Israel justifies this with the demands resulting from the combat against terrorism and says it acts in accordance with the rule of law. However, Abdul-Baki, who himself spent two years in jail, says that the Israeli prison system is also a place to “break the will of Palestinians”.

The museum illustrates tenacious attempts to prevent this. One can find letters written on tiny pieces of paper, which are put into homemade capsules of plastic wrapping and passed from mouth to mouth when detainees kiss their wives through the bars.

“Detainees’ imaginations are powerful,” Abdul-Baki says. Their naive paintings show wild animals, tight fists that overcome barbwire and walls. The trustee tells of the essays he wrote in prison, dealing with the political future of his people. He didn’t have access to technical literature, so he had to rely on his own mind.

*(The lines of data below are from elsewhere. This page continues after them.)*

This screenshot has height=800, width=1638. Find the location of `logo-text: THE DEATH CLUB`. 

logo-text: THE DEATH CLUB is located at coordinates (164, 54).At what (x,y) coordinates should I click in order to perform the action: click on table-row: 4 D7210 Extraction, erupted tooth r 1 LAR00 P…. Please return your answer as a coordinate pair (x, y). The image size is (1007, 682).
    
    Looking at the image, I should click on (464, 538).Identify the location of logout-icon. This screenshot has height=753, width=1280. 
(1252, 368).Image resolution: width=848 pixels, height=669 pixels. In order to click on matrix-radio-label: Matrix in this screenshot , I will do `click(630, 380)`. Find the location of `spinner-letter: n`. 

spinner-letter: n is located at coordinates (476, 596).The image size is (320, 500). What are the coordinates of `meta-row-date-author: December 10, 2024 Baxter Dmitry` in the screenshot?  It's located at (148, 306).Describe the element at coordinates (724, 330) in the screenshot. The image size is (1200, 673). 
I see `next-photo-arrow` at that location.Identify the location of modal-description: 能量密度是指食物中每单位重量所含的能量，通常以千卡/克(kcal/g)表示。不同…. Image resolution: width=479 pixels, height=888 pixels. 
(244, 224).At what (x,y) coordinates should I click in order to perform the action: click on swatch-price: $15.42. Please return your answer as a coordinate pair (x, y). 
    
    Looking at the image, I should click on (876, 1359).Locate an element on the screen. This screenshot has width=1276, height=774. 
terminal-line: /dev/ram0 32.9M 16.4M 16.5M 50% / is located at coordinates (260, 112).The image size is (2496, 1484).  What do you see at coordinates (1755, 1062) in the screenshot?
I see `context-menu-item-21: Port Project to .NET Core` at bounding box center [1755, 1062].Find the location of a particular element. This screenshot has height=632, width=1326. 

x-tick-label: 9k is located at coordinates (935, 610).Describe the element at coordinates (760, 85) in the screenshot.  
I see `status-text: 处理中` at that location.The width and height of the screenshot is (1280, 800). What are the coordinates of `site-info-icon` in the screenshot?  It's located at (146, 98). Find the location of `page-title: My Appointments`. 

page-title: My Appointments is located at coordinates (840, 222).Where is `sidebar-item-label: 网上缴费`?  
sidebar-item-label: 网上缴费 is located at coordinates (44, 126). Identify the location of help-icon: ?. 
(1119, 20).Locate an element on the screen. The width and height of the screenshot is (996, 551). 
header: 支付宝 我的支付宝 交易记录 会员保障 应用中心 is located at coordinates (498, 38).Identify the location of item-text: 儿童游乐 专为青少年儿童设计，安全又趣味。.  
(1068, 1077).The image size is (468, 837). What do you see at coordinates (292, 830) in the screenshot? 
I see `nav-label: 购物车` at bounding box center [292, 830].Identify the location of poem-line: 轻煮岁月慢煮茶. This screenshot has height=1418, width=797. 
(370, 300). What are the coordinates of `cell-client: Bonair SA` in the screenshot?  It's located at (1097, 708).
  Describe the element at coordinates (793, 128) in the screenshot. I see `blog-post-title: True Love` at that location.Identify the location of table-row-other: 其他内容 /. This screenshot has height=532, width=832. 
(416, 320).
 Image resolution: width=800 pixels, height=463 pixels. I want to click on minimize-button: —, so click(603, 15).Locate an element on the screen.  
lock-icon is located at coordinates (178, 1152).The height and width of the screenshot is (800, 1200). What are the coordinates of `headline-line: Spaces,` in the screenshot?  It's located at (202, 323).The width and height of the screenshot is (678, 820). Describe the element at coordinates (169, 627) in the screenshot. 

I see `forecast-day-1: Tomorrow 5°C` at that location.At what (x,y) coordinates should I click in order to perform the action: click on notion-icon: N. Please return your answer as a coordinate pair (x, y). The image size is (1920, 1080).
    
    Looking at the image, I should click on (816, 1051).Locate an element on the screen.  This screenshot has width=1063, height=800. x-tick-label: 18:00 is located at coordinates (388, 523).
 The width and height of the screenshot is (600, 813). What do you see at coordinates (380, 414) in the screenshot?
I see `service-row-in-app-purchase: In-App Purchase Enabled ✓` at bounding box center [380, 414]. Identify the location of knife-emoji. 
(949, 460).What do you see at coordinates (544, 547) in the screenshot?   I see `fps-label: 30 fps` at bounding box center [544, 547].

Hundreds of files containing poems, stories and other prison writings are kept in the library of the museum and are accessible for research.

The Palestinian narrative also includes assassins alongside stone-throwing adolescents, the rebellious teacher or poet in the gallery of heroes. In a way, they are all part of the resistance against the occupation.

As it is displayed, they are subject to 76 ways of torture, including beatings and being held in painful positions. Altogether 223 died in Israeli prisons or while being arrested, either by force or because they were medically neglected, it is claimed.

Seventy-four detainees have been imprisoned for more than 20 years. The museum, which has been built by a contribution of 525,000 euros (over $748,000) from Kuwait, wants to keep the memory of all of them alive.